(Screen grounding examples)
+ + +

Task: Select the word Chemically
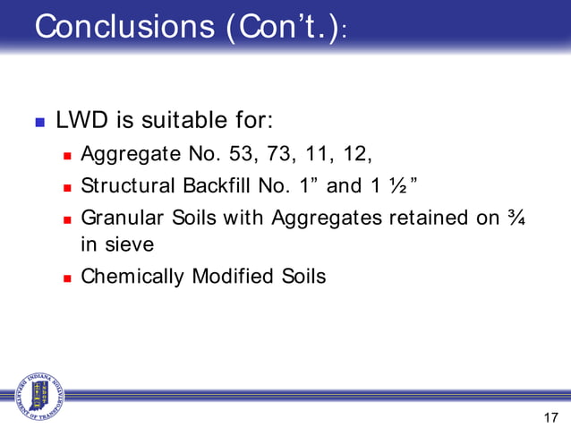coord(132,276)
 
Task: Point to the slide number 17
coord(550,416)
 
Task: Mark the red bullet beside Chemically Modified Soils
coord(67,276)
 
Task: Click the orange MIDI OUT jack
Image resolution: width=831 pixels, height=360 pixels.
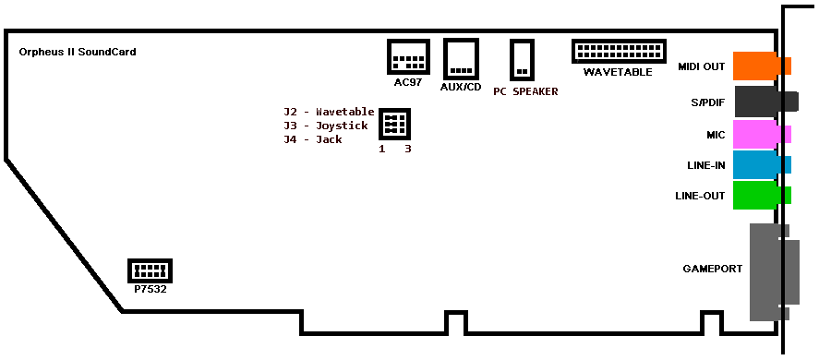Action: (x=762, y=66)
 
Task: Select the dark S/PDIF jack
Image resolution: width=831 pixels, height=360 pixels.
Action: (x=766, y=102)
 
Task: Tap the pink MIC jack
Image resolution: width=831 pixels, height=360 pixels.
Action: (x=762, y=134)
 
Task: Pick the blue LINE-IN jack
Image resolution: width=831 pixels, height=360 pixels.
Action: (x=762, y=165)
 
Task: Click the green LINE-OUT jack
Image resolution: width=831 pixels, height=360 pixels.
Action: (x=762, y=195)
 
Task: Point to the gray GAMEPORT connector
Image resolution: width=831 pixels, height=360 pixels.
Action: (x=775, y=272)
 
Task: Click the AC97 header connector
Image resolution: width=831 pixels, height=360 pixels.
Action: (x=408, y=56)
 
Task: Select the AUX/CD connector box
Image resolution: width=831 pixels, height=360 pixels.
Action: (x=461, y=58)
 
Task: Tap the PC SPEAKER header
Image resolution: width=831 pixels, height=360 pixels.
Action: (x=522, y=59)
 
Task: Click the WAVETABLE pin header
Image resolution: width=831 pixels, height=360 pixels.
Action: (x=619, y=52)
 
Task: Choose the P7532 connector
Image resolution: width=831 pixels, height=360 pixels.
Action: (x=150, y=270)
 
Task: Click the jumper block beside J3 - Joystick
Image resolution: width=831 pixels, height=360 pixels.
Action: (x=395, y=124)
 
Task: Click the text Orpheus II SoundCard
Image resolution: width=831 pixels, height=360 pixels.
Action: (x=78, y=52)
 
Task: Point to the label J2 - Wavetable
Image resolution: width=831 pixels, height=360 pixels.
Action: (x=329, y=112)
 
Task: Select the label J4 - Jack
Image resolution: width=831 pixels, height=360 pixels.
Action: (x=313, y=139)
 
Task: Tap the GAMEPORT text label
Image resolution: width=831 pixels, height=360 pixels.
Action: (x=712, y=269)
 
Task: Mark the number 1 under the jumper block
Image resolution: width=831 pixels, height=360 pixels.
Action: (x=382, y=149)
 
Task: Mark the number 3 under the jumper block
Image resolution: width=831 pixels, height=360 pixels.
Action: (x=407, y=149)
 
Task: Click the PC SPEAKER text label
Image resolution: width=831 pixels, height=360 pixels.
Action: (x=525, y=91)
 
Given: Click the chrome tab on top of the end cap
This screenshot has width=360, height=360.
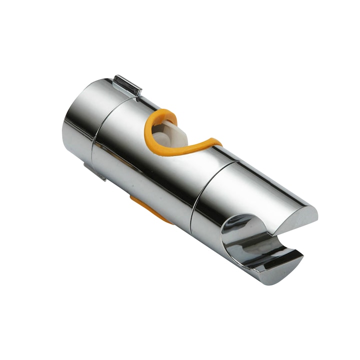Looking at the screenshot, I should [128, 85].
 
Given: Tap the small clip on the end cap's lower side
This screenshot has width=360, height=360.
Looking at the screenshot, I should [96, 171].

+ + +

__EXERCISE__
Could you reproduce every line of the listing above word for word, leaving out the pictures?

__ANSWER TO THE EXERCISE__
Task: Select the word Chemically
coord(132,276)
 
Task: Point to the slide number 17
coord(550,416)
 
Task: Mark the red bullet beside Chemically Modified Soils
coord(67,276)
 
Task: Click the orange MIDI OUT jack
Image resolution: width=831 pixels, height=360 pixels.
Action: (x=762, y=66)
 
Task: Select the dark S/PDIF jack
Image resolution: width=831 pixels, height=360 pixels.
Action: (x=766, y=102)
 
Task: Tap the pink MIC jack
Image resolution: width=831 pixels, height=360 pixels.
Action: (x=762, y=134)
 
Task: Pick the blue LINE-IN jack
Image resolution: width=831 pixels, height=360 pixels.
Action: (x=762, y=165)
 
Task: Click the green LINE-OUT jack
Image resolution: width=831 pixels, height=360 pixels.
Action: (x=762, y=195)
 
Task: Point to the gray GAMEPORT connector
Image resolution: width=831 pixels, height=360 pixels.
Action: (x=775, y=272)
 
Task: Click the AC97 header connector
Image resolution: width=831 pixels, height=360 pixels.
Action: (x=408, y=56)
 
Task: Select the AUX/CD connector box
Image resolution: width=831 pixels, height=360 pixels.
Action: (x=461, y=58)
 
Task: Tap the PC SPEAKER header
Image resolution: width=831 pixels, height=360 pixels.
Action: (x=522, y=59)
 
Task: Click the WAVETABLE pin header
Image resolution: width=831 pixels, height=360 pixels.
Action: (x=619, y=52)
 
Task: Choose the P7532 connector
Image resolution: width=831 pixels, height=360 pixels.
Action: (x=150, y=270)
 
Task: Click the jumper block beside J3 - Joystick
Image resolution: width=831 pixels, height=360 pixels.
Action: (x=395, y=124)
 
Task: Click the text Orpheus II SoundCard
Image resolution: width=831 pixels, height=360 pixels.
Action: (x=78, y=52)
 
Task: Point to the label J2 - Wavetable
Image resolution: width=831 pixels, height=360 pixels.
Action: (x=329, y=112)
 
Task: Select the label J4 - Jack
Image resolution: width=831 pixels, height=360 pixels.
Action: (x=313, y=139)
 
Task: Tap the GAMEPORT text label
Image resolution: width=831 pixels, height=360 pixels.
Action: (x=712, y=269)
 
Task: Mark the number 1 under the jumper block
Image resolution: width=831 pixels, height=360 pixels.
Action: (x=382, y=149)
 
Task: Mark the number 3 under the jumper block
Image resolution: width=831 pixels, height=360 pixels.
Action: (x=407, y=149)
 
Task: Click the PC SPEAKER text label
Image resolution: width=831 pixels, height=360 pixels.
Action: (x=525, y=91)
 
Given: Click the chrome tab on top of the end cap
This screenshot has width=360, height=360.
Looking at the screenshot, I should [128, 85].
 
Given: Tap the small clip on the end cap's lower side
This screenshot has width=360, height=360.
Looking at the screenshot, I should [96, 171].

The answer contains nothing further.